Light beams will bounce multiple times on the reflecting coating in each of these measurement settings. This results in a uniform light distribution throughout the integrating sphere. A baffle reflects a small portion of the light that the detector collects.
Luminous flux is calculated in several measuring geometries based on lamp type.
The luminous flux of all-round radiating light sources is calculated using this method. The light source is centered on the integrating sphere for this purpose. All radiation emitted in all directions is caught.
The light source in this method is on the sphere wall. This design is only suited for light sources that do not emit back radiation, such as LEDs.
The sphere integration system’s painting material complies with CIE. BaSO4 coating is used to paint the sphere walls. Multiple reflections in a fine diffuse are seen. All test samples can be inserted in the sphere in both up and down directions. Auxiliary lamp position, power cable, and power terminal are all built-in. There is a built-in power cable and socket. It is simple to turn on the lamp under test.
The system also includes two photo detector ports, one optical fiber port, and a temperature sensor hole. Integrated spheres are traditionally made up of numerous components. To make the combined spheres LISUN developed A Molding Technology.
A built-in cross laser can assist in installing the standard lamp and the lamp under test at the center of the optical sphere. This makes the test result more accurate.
Integrating sphere photometers are used to measure the total light flux from lamps, LEDs, and luminaires. Integrating sphere photometers capture the total flux from a light source in lumens for higher accuracy with narrowband sources like LEDs.
An integrating sphere spectroradiometer, on the other hand, is required to examine the spectrum power, chromaticity, or color rendering of a light source.
It is fairly simple to calibrate integrating sphere photometers, especially those offered by LISUN. Initially, the conventional lamp is installed in the integrated sphere’s center. The standard lamp is then turned on using the calibrating current.
The integrated sphere is then closed, and the calibration procedure according to the LISUN LMS-9000C Software commences.
The instrumentation used must be calibrated to ensure the necessary level of reliability. A calibration is required for any measurement system that includes an integrated sphere and a spectrometer. A reference lamp with known spectrum distribution and luminous flux values serves as the calibration source.
Certified laboratories calibrate these light sources by measuring the spectrum distribution and luminous flux of a reference lamp using an ideal black body radiator and a monochromator as a reference. The manufacturer calibrates measurement settings on a regular basis, which should be done every 12 months.
When measuring white LEDs with a prominent blue component in their light, it is generally advised that a similar LED be used for absolute calibration. This is because the blue spectral component in halogen lamps amounts for only about 10% of the energy available along an 800 nm wavelength. This should eliminate any calibration issues that may arise when using a white LED with dispersed light.

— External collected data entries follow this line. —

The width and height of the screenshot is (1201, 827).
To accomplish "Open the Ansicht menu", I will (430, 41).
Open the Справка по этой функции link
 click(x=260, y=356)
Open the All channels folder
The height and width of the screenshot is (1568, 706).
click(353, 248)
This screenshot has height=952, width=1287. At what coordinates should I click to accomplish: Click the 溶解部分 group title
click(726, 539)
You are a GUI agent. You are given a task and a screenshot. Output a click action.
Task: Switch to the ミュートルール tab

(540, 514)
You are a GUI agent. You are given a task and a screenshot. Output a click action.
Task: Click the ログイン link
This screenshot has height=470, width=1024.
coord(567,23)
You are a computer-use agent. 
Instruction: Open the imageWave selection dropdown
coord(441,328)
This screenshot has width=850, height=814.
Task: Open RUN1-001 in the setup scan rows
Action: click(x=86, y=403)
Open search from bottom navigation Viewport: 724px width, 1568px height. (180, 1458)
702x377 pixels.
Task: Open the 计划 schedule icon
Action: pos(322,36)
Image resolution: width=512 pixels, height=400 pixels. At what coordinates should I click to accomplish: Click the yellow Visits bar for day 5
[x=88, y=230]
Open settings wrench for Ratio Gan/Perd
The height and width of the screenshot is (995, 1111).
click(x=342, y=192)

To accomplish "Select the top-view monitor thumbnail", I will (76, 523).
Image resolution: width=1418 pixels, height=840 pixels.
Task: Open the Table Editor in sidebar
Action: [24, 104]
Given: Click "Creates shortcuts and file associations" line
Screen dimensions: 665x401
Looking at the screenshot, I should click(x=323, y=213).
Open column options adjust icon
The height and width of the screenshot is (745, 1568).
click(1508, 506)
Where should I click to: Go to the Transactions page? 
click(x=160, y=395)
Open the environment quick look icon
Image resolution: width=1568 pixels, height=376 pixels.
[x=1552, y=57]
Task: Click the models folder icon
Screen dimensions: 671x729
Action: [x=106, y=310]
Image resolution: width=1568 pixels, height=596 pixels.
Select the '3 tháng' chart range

However, devices with optical stray light reduction that are utilized in high-quality spectroradiometers are exempt from this requirement. Calibration mistakes caused by stray light can be safely avoided by using appropriate filters and mathematical models.
The integrating sphere system is ideal for determining the overall luminous flux and color of small LED luminaires and integrated LED lights. This method has the advantage of allowing for quick estimations while also avoiding the need for a drab atmosphere.
Temperature variations in a temperature-controlled room have no effect on the temperature inside the circle because air development is limited.
Integrating Spheres are often used to calibrate light output measurements and to measure the light output of LEDs. In cameras, the integrating sphere acts as a homogeneous light source.
When used together with a photodetector, it can measure the total geometric reflux emerging from a light source as well as the flux density of illuminated areas. The light source’s spectral characteristics aid in the selection of an appropriate photodetection system.
It is also utilized to measure high-power laser sources. This is because the proportion of flux received by a photo-detector positioned on the spherical surface is almost equal to the product of fractional surface area consumed by its active area.
It can also be used to figure out how powerful industrial CO2 lasers are. It can also determine the transmission and reflection qualities of objects.
When an object is positioned at the integrating sphere’s entrance port with a light source behind it, the transmitted light bounces off the reflecting covering and is collected by the detector.
The same measurement can be made by removing the item and measuring the light source’s output flux directly, then calculating the transmittance. Alternatively, you can determine the object’s reflectance by positioning it diagonally across from the entrance port.
Lisun Instruments Limited was found by LISUN GROUP in 2003. LISUN quality system has been strictly certified by ISO9001:2015. As a CIE Membership, LISUN products are designed based on CIE, IEC and other international or national standards. All products passed CE certificate and authenticated by the third party lab.
Our main products are Goniophotometer, Integrating Sphere, Spectroradiometer, Surge Generator, ESD Simulator Guns, EMI Receiver, EMC Test Equipment, Electrical Safety Tester, Environmental Chamber, Temperature Chamber, Climate Chamber, Thermal Chamber, Salt Spray Test, Dust Test Chamber, Waterproof Test, RoHS Test (EDXRF), Glow Wire Test and Needle Flame Test.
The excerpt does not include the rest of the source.